An der Entwicklung des Euro/Dollars kann man grundsätzlich auch sehr gut die Einschätzung der künftigen Zinspolitik von EZB und FED ablesen. Seit 2015 pendelte der Euro/Dollar zwischen 1,04 und 1,15 seitwärts. Der Wahlsieg von Donald Trump hatte den US-Dollar aber nur kurzfristig gestärkt, anschließend verlor der US Dollar aber wieder an Wert und bewegte sich inzwischen sogar zu Beginn des Jahres 2018 teilweise bis ca. 1,25, dem höchsten Wert seit Anfang 2015 um anschließend wieder etwas zurückzufallen. Aktuell steht der Kurs bei rund 1,19 Euro/Dollar, Tendenz fallend.

Ein steigender hoher Euro Kurs bremst grundsätzlich deutsche Aktien, weil exportorientierte deutsche Unternehmen bei höherem Wechselkurs ihre Waren nur zu höheren Preisen absetzen können oder Preissenkungen hinnehmen müssen.
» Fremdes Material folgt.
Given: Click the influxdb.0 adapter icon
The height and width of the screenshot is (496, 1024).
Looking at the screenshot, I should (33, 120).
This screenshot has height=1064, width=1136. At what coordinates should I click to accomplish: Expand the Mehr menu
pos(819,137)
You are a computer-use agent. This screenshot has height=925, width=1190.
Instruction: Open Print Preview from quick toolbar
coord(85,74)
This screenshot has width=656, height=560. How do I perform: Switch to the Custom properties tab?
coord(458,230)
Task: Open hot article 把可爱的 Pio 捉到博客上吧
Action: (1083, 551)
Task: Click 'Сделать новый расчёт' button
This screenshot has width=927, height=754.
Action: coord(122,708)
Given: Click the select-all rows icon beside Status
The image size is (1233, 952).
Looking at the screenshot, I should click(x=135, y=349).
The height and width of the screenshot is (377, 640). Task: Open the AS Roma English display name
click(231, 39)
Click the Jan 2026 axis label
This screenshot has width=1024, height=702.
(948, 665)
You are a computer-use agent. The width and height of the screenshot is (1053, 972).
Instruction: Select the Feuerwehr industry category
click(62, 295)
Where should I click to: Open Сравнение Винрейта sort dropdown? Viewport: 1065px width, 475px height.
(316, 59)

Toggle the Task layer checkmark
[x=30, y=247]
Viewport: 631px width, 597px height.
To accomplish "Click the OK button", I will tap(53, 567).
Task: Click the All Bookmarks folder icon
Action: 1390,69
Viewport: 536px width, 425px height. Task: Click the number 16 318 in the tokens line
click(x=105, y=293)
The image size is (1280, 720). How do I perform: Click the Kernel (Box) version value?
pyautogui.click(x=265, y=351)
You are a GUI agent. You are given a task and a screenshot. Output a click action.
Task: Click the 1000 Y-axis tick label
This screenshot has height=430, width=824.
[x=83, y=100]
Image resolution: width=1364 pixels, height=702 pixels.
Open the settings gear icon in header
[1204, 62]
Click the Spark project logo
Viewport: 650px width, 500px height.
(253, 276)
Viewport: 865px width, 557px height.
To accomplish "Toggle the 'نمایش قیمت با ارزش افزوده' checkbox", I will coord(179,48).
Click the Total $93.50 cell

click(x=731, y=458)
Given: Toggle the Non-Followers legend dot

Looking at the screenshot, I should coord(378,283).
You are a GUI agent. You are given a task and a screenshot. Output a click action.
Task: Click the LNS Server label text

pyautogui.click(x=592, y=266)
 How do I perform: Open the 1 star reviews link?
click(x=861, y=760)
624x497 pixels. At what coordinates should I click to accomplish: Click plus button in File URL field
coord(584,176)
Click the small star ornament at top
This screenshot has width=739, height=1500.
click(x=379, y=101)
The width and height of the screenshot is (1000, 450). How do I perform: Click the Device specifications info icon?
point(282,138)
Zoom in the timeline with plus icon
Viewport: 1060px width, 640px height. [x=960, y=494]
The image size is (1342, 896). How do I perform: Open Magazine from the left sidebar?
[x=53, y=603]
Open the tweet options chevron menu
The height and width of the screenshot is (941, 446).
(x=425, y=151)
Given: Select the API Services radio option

Zusammenfassend lässt sich feststellen, dass aktuell die Corona-Pandemie den mit Abstand dominierenden Faktor für die weitere Entwicklung der Märkte darstellt. Staatliche Unterstützungen, niedrige Zinsen und vor allem die Aussicht auf „Nachholeffekte“ nach Ende der Einschränkungen des täglichen Lebens halten die Aktienmärkte bei Laune und befeuern aktuell die Kursentwicklung.

Ein kritischer Blick auf mögliche Inflationstendenzen und steigende Zinsen sollte bei allen Investitionsentscheidungen dazu gehören.